HIV cripples the immune system by destroying immune cells called CD4 T cells, which are activated during early HIV infection by Type I Interferon. CD4 T cells are also known as "helper" cells because they signal another type of T cell, the CD8, to destroy HIV-infected cells. Also, HIV evades the body's CD8 cells by constantly mutating, escaping recognition by CD8 cells and making them ineffective.

The chronically heightened state of inflammation and activation eventually leads to what is known as immune exhaustion when the immune cells can no longer function properly to clear infected cells. This, along with the loss of CD4 T cells, ultimately leads to the destruction of the immune system.

The researchers' idea is to block Type I Interferon to reduce chronic activation of the immune cells, which could give the exhausted CD8 T cells the opportunity to restore their abilities to fighting strength. Combine that with antiretroviral therapy and it may be possible to both restore immune function and eradicate HIV throughout the body.

The researchers used "humanized mice," which have had their immune systems replaced with human immune system cells, thymus tissue and bone marrow. They treated HIV-infected mice with antibodies that blocked Type I Interferons, which allowed the mice's immune systems to revert from the state of exhaustion. This made it possible for their immune systems to produce sufficient amounts of CD8 T cells that were primed to attack and kill HIV-infected cells. When combined with antiretroviral therapy, the treatment accelerated the effect of antiretroviral therapy in suppressing HIV.

"We found -- counterintuitively -- that blocking this immune response against the virus had beneficial effects in lowering the amounts of virus and increasing the ability of the immune response to clear out the virus," said Kitchen, who is also director of the UCLA Humanized Mouse Core Laboratory.

Kitchen noted that these findings offer a proof of principle in a humanized mouse system and are not definitive. More experiments are needed in non-human primates before moving on to human clinical trials to determine whether the researchers' theory holds up and this treatment is safe in humans.

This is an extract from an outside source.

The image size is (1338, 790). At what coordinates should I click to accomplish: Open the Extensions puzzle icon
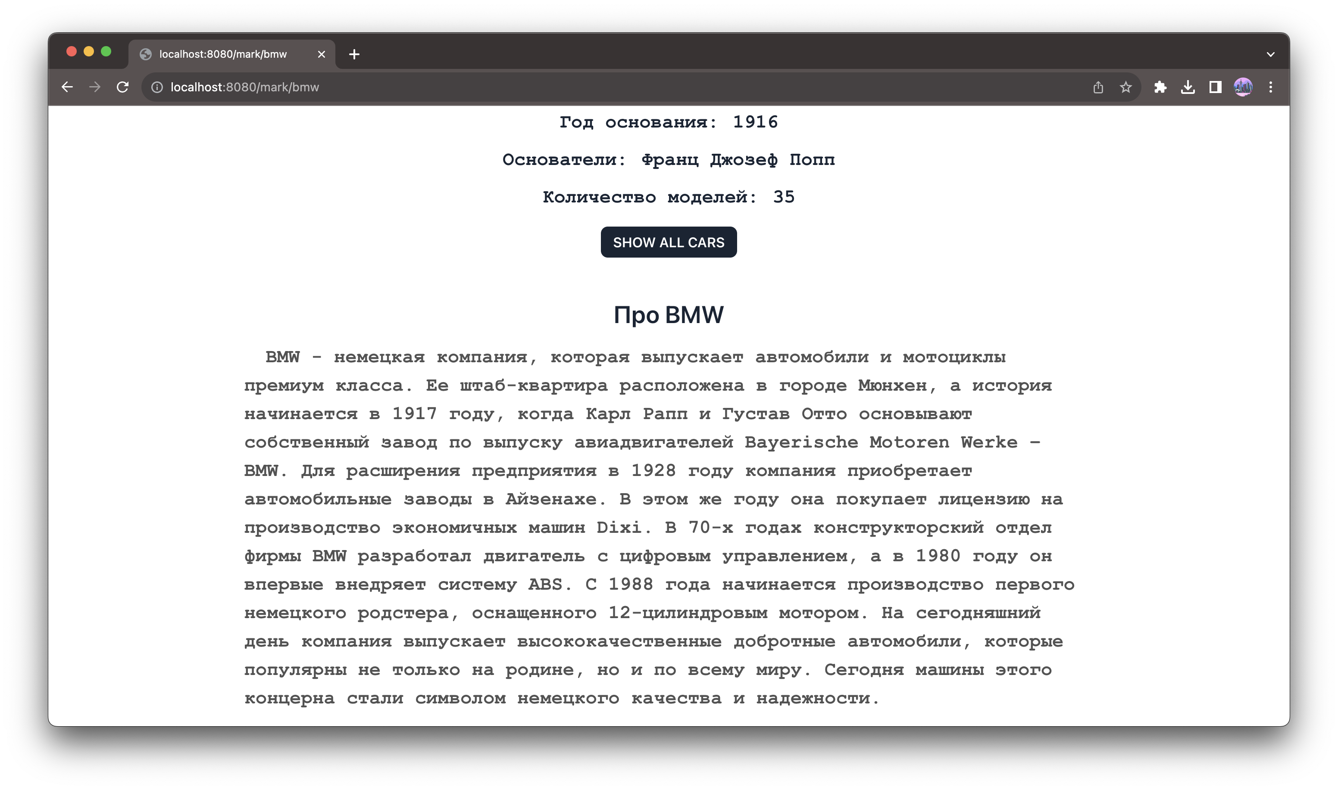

But the findings offer a new perspective into the function of Type I Interferon during untreated and treated HIV chronic infection, said Anjie Zhen, a postdoctoral scholar and member of the UCLA AIDS Institute who led the study.

"This could have profound implications for the development of therapies that include such approaches as interferon alpha therapy," Zhen said. "This shows that a proper balance is required when administering this type of therapy, where too much can have detrimental effects in suppressing important immune responses."

Study co-authors are Valerie Rezek, Cindy Youn, Brianna Lam, Nelson Chang, Jonathan Rick, Mayra Carrillo, Heather Martin, Saro Kasparian, Philip Syed, and Nicholas Rice of UCLA, and David Brooks of the Princess Margaret Cancer Center in Toronto, Canada and of the University of Toronto.

Grants from the National Institutes of Health (AI078806, AI110306-01, AI085043, T32AI060567), the UCLA AIDS Institute (P30AI28697), the California Center for Regenerative Medicine (TR4-06845), the UC Multicampus Research Program and Initiatives, the California Center for Antiviral Drug Discovery, the California HIV/AIDS Research Program (F12-LA-215) and the UCLA Center for AIDS Research (AI28697) funded this study.